H20 networks has been in negotiations with water firms for the last five years and began rolling out its fibre-via-sewers network – known as Focus (Fibre Optical Cable Underground Sewer) in 2003…. Managing director Elfed Thomas came up with the idea of using sewer ducts for fibre some years ago. “We had this big infrastructure problem in the UK and we had this existing ducting and I just thought why can’t we use the sewers,” he explained. Now, some years from that initial thought, he has high hopes for his sewer-based network… “There is no reason why this can’t be deployed throughout the UK,” he told the BBC News website.

Via.
Sewer-based broadband has many benefits; it allows fiber, er, “fibre,” to be laid without digging up the roads. Said Elfed: “To roll out a networking deploying fibre over a 2km area would be six to 12 months in the planning. We can do it physically in four hours.”

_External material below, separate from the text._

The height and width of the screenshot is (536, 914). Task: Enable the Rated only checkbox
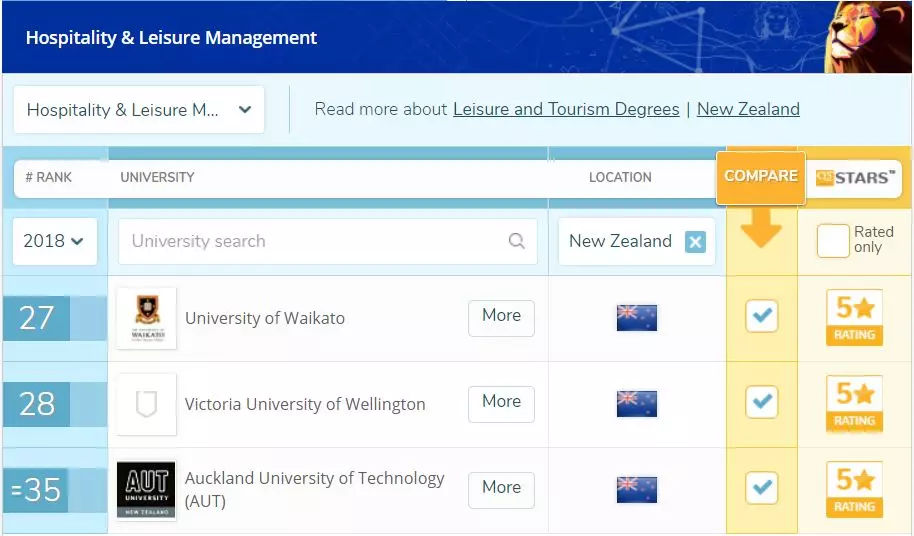[832, 241]
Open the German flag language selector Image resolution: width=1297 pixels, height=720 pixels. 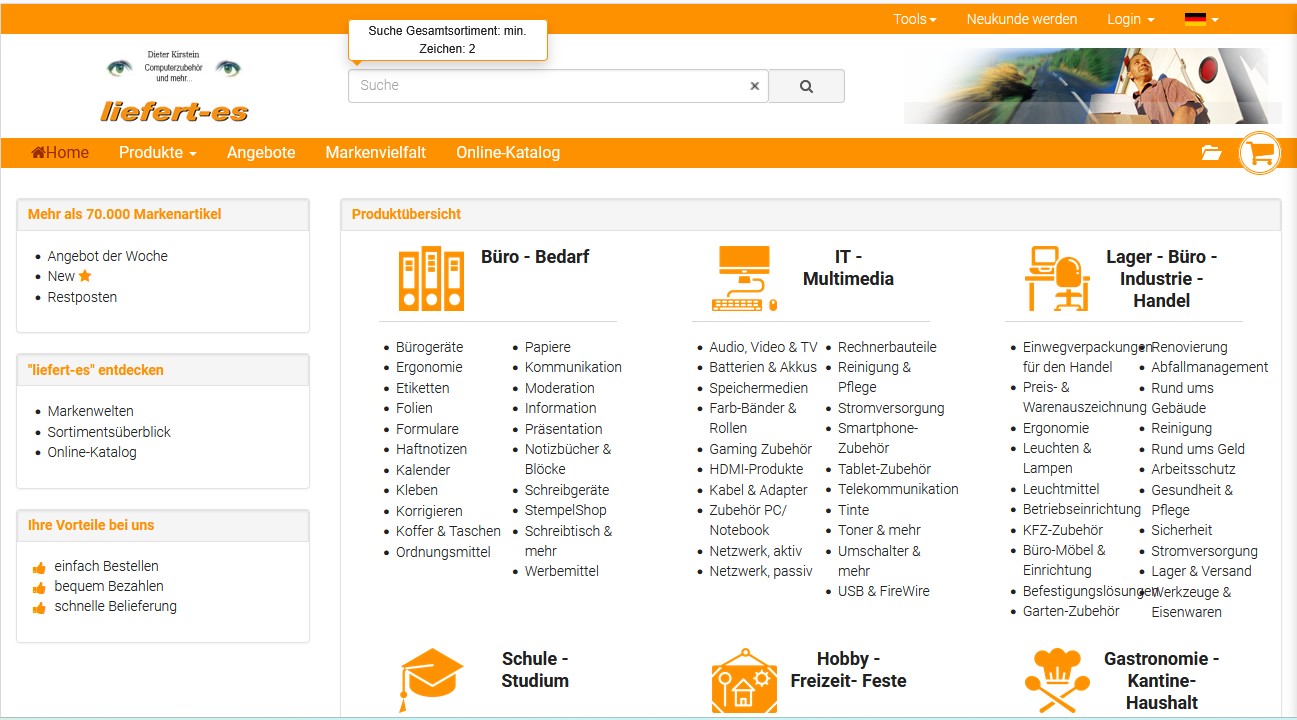pos(1201,19)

The costs to lay pipe in the sewer are also considerably lower than the £150 or more it costs to dig up a meter of street; Thomas noted that the UK’s Napier University got a 1.2-kilometer network for £80,000 instead of £400,000 and up, and it was implemented in a week.
For somewhat obvious reasons, it’s also more environmentally friendly to utilize the existing sewer lines, and because the lines already exist the costs don’t go up for faster service.
But how do you get your, er, fiber from the sewer to the house? Thomas says maybe the same way that other sort of fiber leaves it: Via the toilet. But what about leakage? Yes, yes, all these questions are important ones, but it’s also worth pointing out that Japan and Paris both have sewer-based broadband systems.
But, you might ask, isn’t there something in this plan offensive to morality, and in particular bothersome to a blogger? Does it invoke horror, the thought of my prized bloggage schlepping through the filth? Can a writer like me really truck with having my cherished words mope their aromatic way through the sewer to reach my UK readers?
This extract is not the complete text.